§ **Excerpt provided**

--------

NEC 2023 210.8 GFCI expansion: UL listing impact (deep dive 8)

NEC 2023 210.8 GFCI expansion, UL listing impact. Field perspective from working electricians.

What 210.8 Looks Like in 2023

NEC 2023 pushed GFCI protection further into spaces electricians have been wiring without it for decades. 210.8(A) now covers dwelling unit dishwashers, and 210.8(F) requires GFCI for outdoor outlets serving HVAC equipment with no sunset clause this cycle. 210.8(B) commercial expansion picked up sinks, indoor damp/wet locations, and equipment within 6 ft of sinks regardless of voltage class up to 150V to ground (and now reaching into some 240V single-phase circuits).

The bigger shift is 210.8(D) for kitchen dishwasher branch circuits and 210.8(F) for outdoor outlets. Both apply to receptacle outlets and hardwired equipment in many cases. Read the section carefully because 2023 cleaned up some of the 2020 ambiguity but tightened other corners.

If you skim the article, you will miss the load side of the change: UL listings for the equipment downstream were not built around residual current devices on the supply.

Where UL Listings Collide With GFCI

UL 943 governs Class A GFCIs at the 4-6 mA trip threshold. That number was set for personnel protection, not for tolerating the leakage profile of motors, VFDs, electronic ballasts, or switch-mode power supplies. UL listings for HVAC condensers, dishwashers, sump pumps, and refrigeration units assume a clean supply. Many do not publish a leakage spec, and most manufacturers will not warranty operation behind a Class A GFCI.

The collision points show up fast in the field:

  • Mini-split condensers tripping on startup inrush or EMI filter capacitor leakage.
  • Dishwasher control boards with inherent leakage above 4 mA at line voltage.
  • Refrigeration compressors with capacitor-start motors that exceed Class A thresholds during locked rotor.

--------

§ **Dataset**

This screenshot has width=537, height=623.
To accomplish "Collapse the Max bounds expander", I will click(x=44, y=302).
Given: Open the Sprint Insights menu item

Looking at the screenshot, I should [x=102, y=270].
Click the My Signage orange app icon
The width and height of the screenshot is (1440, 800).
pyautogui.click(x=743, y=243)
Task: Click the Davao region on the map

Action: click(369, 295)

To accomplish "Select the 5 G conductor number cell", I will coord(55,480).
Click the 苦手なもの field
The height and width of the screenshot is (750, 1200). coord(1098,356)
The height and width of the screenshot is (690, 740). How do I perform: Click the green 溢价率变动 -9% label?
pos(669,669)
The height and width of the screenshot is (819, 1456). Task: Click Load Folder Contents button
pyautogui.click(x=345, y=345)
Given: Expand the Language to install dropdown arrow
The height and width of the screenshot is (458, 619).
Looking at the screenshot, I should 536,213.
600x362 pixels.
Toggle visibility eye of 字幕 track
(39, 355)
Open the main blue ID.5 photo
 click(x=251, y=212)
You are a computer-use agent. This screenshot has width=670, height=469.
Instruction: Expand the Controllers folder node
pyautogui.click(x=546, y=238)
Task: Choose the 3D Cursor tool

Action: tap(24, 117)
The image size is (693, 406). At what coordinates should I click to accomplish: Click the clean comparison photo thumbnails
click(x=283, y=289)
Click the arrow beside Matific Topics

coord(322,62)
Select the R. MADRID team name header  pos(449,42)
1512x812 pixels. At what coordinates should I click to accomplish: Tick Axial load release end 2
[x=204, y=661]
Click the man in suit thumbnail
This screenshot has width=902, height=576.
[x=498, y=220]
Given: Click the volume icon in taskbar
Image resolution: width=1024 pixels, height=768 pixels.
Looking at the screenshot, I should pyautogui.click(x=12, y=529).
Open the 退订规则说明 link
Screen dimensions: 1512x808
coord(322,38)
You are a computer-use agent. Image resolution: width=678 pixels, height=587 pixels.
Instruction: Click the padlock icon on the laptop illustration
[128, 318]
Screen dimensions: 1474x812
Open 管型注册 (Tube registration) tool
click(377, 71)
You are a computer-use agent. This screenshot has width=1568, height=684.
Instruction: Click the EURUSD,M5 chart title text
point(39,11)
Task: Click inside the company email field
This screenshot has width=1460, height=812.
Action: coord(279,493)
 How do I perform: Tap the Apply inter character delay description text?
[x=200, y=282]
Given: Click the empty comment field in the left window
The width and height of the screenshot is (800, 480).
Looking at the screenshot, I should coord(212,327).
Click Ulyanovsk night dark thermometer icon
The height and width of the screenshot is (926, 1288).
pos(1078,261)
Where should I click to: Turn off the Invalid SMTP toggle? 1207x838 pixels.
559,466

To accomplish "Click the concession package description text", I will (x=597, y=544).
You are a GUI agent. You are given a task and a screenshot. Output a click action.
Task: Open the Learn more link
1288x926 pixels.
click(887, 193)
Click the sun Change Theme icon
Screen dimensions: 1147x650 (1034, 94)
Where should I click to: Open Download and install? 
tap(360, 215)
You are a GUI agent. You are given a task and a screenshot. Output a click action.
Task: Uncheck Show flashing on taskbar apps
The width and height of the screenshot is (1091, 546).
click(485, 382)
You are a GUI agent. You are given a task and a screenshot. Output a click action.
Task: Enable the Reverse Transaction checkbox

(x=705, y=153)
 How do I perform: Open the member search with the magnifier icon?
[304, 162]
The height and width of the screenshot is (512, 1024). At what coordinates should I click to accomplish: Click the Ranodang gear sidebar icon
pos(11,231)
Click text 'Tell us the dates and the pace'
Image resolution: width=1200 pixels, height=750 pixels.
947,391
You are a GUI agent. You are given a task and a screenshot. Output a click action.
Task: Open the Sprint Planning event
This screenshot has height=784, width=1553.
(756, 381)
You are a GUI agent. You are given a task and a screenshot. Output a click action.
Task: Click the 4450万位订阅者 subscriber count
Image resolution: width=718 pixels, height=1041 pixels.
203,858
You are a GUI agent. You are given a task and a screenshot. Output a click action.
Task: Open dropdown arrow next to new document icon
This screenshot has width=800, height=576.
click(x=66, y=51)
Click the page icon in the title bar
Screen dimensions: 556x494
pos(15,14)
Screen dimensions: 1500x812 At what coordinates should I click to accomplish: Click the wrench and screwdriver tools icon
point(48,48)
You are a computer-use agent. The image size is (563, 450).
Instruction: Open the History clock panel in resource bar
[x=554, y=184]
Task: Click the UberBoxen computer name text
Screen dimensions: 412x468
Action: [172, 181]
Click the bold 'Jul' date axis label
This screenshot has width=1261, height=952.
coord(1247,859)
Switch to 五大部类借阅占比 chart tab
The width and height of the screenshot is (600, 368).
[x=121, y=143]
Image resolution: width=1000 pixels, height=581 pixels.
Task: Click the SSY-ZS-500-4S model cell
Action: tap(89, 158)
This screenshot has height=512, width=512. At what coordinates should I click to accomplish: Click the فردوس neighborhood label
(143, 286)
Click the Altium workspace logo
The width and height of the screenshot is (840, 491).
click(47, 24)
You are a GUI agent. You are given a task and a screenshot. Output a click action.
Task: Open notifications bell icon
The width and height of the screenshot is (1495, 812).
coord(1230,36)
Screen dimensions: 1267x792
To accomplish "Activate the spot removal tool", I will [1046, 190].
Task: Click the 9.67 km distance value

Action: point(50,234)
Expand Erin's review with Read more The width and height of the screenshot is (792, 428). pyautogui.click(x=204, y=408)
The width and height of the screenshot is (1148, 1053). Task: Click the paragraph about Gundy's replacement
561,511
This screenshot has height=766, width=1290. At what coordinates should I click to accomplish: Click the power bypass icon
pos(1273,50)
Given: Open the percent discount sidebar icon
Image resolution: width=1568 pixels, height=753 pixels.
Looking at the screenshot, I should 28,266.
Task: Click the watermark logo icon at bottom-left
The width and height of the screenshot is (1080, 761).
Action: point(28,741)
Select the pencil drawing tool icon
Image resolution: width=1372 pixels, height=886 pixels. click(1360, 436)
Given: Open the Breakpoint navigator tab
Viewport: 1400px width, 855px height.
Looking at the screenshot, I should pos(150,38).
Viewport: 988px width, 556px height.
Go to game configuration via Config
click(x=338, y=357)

--------

§ **Your tasks**
[1] From the GFCI article, list the sources of leakage that the text says the Class A trip threshold was not set to tolerate.
[2] Write out the passage of the GFCI article starting with "If you skim" and going on through "Class A GFCI.", with its wording unchanged.
The lines are not needed for anything here.

§ **The answers**
[1]
- Motors
- VFDs
- Electronic ballasts
- Switch-mode power supplies

[2]
If you skim the article, you will miss the load side of the change: UL listings for the equipment downstream were not built around residual current devices on the supply.

Where UL Listings Collide With GFCI

UL 943 governs Class A GFCIs at the 4-6 mA trip threshold. That number was set for personnel protection, not for tolerating the leakage profile of motors, VFDs, electronic ballasts, or switch-mode power supplies. UL listings for HVAC condensers, dishwashers, sump pumps, and refrigeration units assume a clean supply. Many do not publish a leakage spec, and most manufacturers will not warranty operation behind a Class A GFCI.